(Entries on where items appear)
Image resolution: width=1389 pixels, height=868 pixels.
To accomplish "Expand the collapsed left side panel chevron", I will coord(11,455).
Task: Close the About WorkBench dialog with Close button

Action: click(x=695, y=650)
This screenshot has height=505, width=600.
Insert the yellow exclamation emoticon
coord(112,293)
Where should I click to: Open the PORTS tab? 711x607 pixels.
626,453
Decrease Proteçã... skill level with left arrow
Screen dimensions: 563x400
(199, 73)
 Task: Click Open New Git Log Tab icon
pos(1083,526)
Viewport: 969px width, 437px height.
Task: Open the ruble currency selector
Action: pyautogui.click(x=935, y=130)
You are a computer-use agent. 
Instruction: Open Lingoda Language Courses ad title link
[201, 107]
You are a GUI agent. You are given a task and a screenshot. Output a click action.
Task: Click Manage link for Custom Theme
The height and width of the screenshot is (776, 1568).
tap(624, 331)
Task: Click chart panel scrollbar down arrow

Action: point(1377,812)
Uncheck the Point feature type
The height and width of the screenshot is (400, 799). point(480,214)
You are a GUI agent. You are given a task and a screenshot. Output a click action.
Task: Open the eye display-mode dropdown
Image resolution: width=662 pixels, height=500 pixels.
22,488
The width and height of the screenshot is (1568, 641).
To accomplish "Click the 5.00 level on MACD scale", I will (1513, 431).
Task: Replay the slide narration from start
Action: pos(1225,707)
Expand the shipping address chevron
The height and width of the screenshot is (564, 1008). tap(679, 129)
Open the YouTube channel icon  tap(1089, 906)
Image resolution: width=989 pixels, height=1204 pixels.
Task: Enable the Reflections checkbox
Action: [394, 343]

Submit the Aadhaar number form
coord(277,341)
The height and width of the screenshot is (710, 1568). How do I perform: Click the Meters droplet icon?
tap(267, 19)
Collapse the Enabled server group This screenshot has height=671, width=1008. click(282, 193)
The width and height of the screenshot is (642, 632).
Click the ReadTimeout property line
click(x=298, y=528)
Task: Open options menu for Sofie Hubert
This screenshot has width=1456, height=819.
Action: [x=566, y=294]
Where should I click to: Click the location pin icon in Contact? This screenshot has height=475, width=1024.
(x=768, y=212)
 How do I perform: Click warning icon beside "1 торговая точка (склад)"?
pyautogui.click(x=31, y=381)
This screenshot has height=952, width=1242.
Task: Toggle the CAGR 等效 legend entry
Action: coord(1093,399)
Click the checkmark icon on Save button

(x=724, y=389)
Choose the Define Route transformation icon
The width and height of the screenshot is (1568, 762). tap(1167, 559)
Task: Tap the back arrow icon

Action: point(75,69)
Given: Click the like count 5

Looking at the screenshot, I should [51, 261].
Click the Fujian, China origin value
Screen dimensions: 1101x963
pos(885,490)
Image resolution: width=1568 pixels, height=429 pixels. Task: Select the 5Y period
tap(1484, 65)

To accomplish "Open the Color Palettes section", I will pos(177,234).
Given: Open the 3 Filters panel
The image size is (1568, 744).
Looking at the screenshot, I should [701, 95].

● Exercise brief
Format the records between the lines holding "Uncheck the Point feature type" and "(x=768, y=212)", inclusive, as a numbered list, leaving out blank lines.

● Solution for this problem
1. Uncheck the Point feature type
2. The height and width of the screenshot is (400, 799). point(480,214)
3. You are a GUI agent. You are given a task and a screenshot. Output a click action.
4. Task: Open the eye display-mode dropdown
5. Image resolution: width=662 pixels, height=500 pixels.
6. 22,488
7. The width and height of the screenshot is (1568, 641).
8. To accomplish "Click the 5.00 level on MACD scale", I will (1513, 431).
9. Task: Replay the slide narration from start
10. Action: pos(1225,707)
11. Expand the shipping address chevron
12. The height and width of the screenshot is (564, 1008). tap(679, 129)
13. Open the YouTube channel icon  tap(1089, 906)
14. Image resolution: width=989 pixels, height=1204 pixels.
15. Task: Enable the Reflections checkbox
16. Action: [394, 343]
17. Submit the Aadhaar number form
18. coord(277,341)
19. The height and width of the screenshot is (710, 1568). How do I perform: Click the Meters droplet icon?
20. tap(267, 19)
21. Collapse the Enabled server group This screenshot has height=671, width=1008. click(282, 193)
22. The width and height of the screenshot is (642, 632).
23. Click the ReadTimeout property line
24. click(x=298, y=528)
25. Task: Open options menu for Sofie Hubert
26. This screenshot has width=1456, height=819.
27. Action: [x=566, y=294]
28. Where should I click to: Click the location pin icon in Contact? This screenshot has height=475, width=1024.
29. (x=768, y=212)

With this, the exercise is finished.